Abstract:An important recurring pattern in scientific breakthroughs is a two-stage process: an initial phase of undirected experimentation that yields an unexpected finding, followed by a retrospective phase that explains why the finding works and situates it within existing theory. We present ResearchEVO, an end-to-end framework that computationally instantiates this discover-then-explain paradigm. The Evolution Phase employs LLM-guided bi-dimensional co-evolution -- simultaneously optimizing both algorithmic logic and overall architecture -- to search the space of code implementations purely by fitness, without requiring any understanding of the solutions it produces. The Writing Phase then takes the best-performing algorithm and autonomously generates a complete, publication-ready research paper through sentence-level retrieval-augmented generation with explicit anti-hallucination verification and automated experiment design. To our knowledge, ResearchEVO is the first system to cover this full pipeline end to end: no prior work jointly performs principled algorithm evolution and literature-grounded scientific documentation.

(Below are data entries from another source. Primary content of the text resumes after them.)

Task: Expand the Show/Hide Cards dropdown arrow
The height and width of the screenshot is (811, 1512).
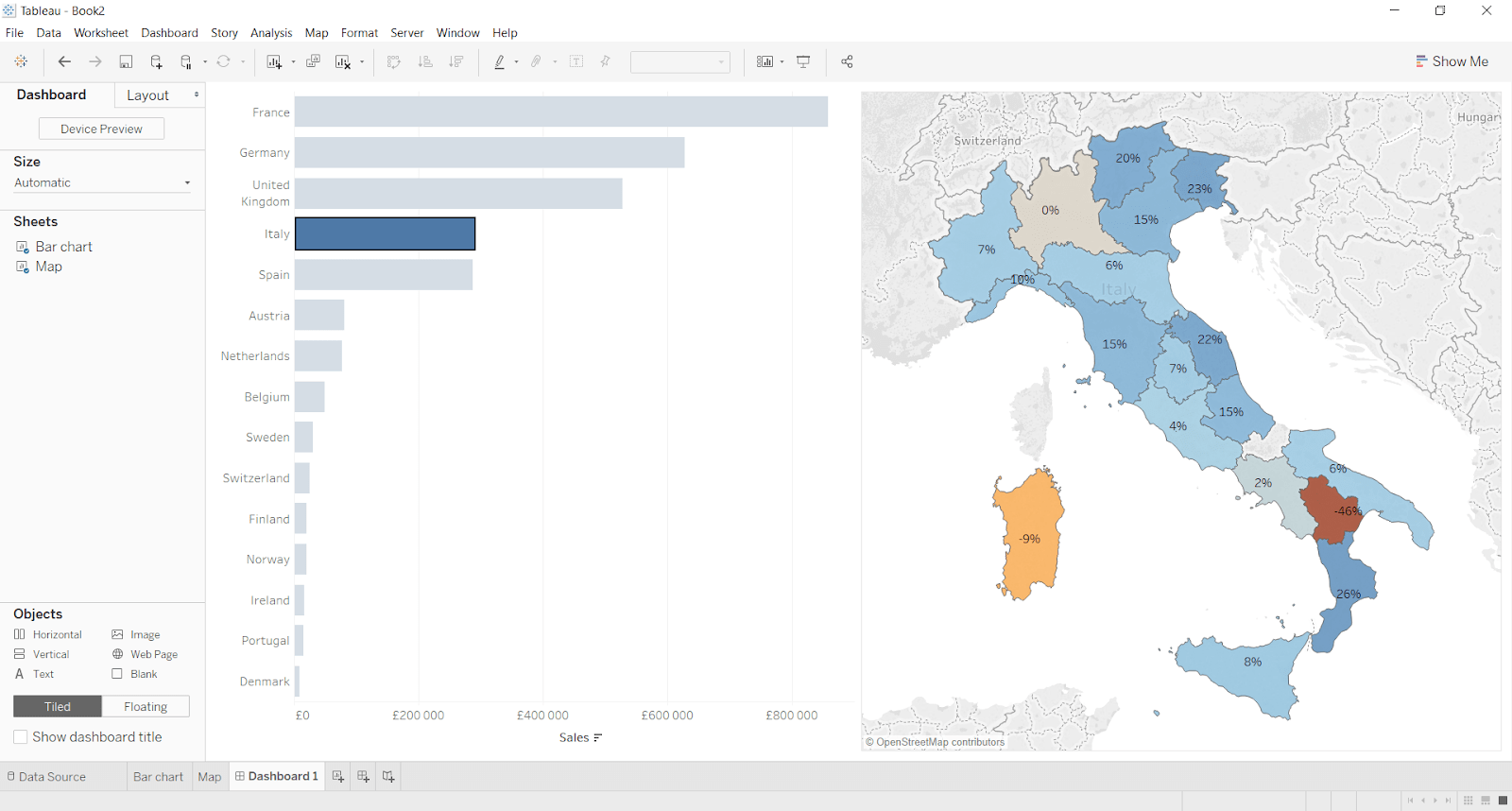Action: (x=782, y=62)
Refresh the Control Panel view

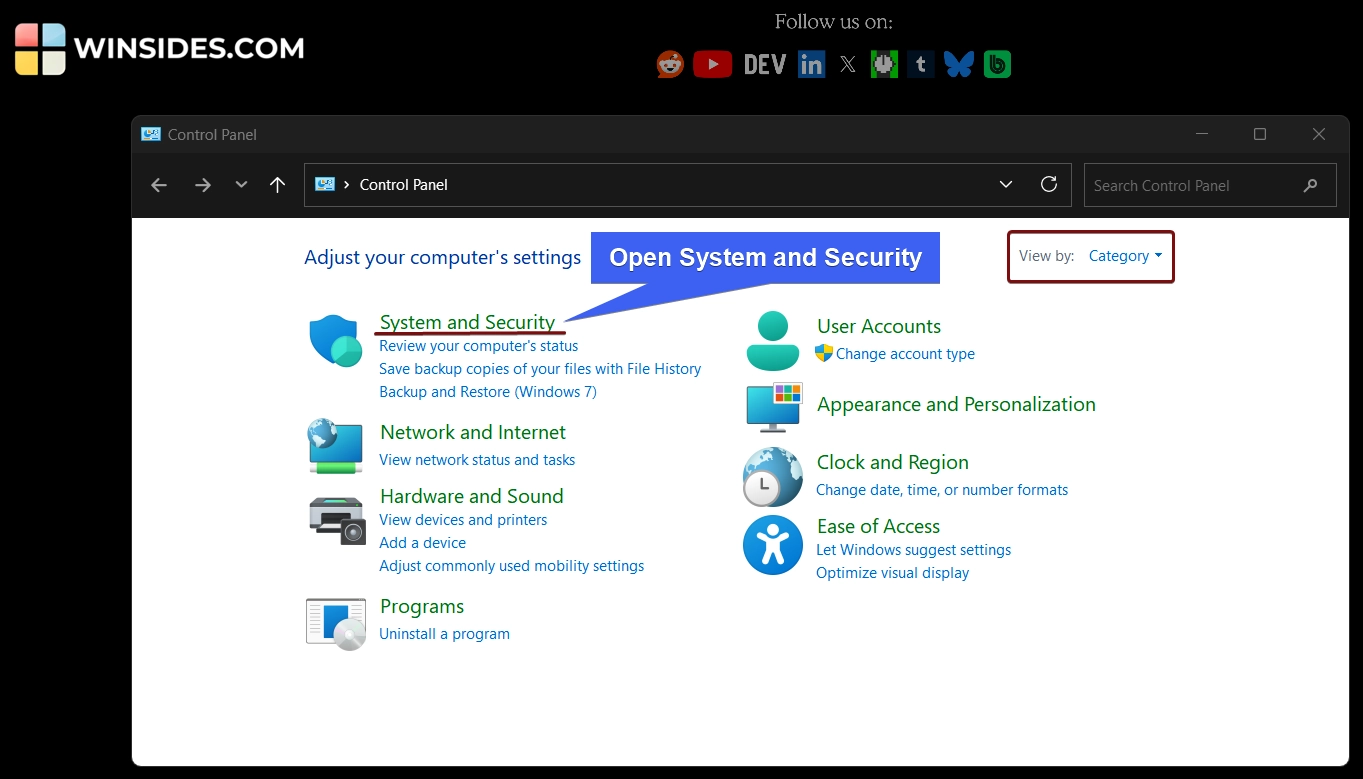[1049, 184]
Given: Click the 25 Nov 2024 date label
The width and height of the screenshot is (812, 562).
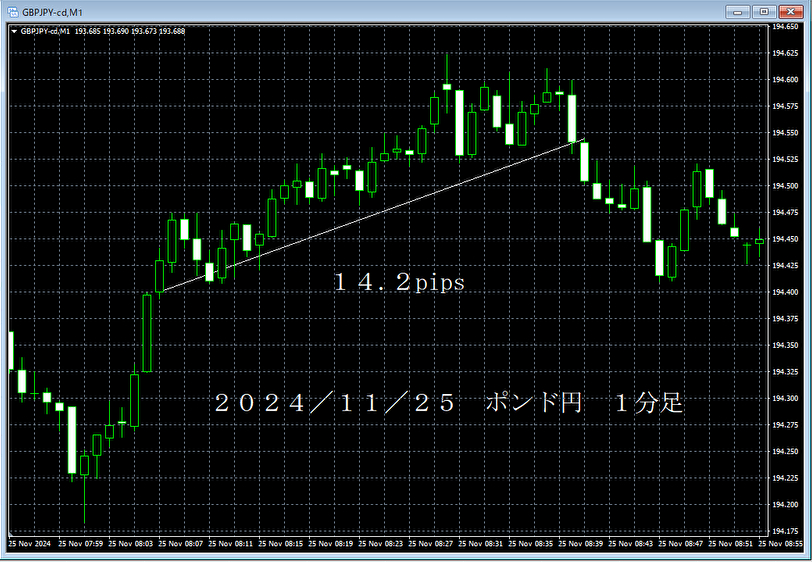Looking at the screenshot, I should [28, 543].
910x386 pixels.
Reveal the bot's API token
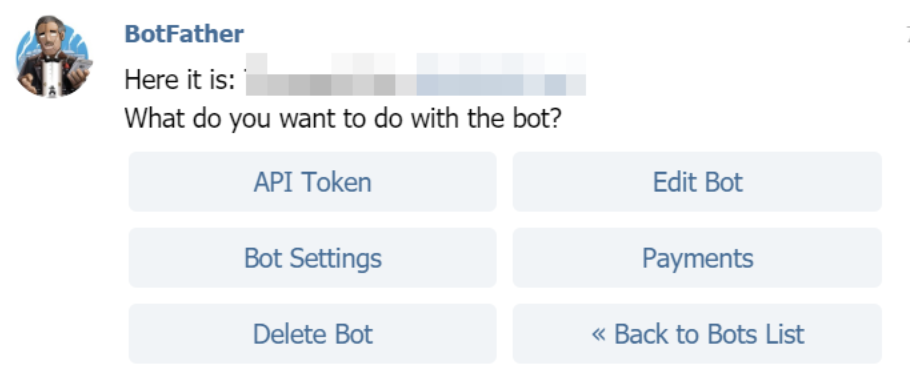click(x=312, y=182)
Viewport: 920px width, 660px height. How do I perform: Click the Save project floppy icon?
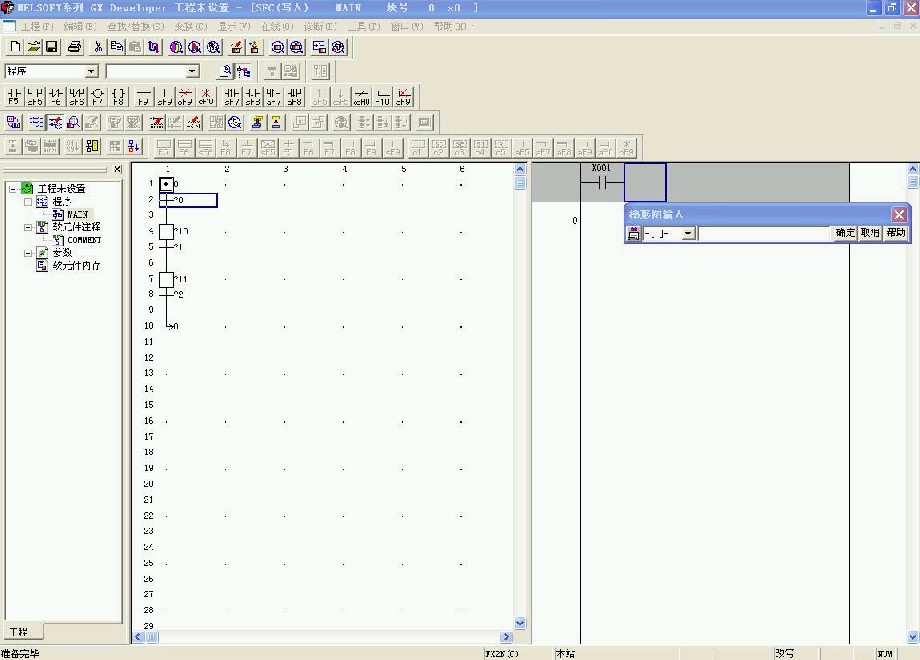click(52, 47)
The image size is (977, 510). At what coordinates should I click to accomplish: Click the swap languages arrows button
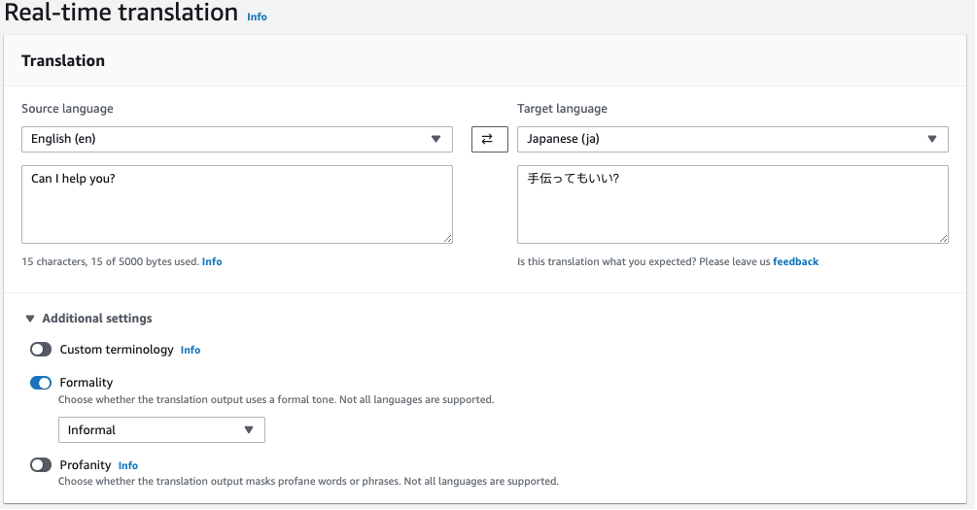489,139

We validate the framework on two cross-disciplinary scientific problems -- Quantum Error Correction using real Google quantum hardware data, and Physics-Informed Neural Networks -- where the Evolution Phase discovered human-interpretable algorithmic mechanisms that had not been previously proposed in the respective domain literatures. In both cases, the Writing Phase autonomously produced compilable LaTeX manuscripts that correctly grounded these blind discoveries in existing theory via RAG, with zero fabricated citations.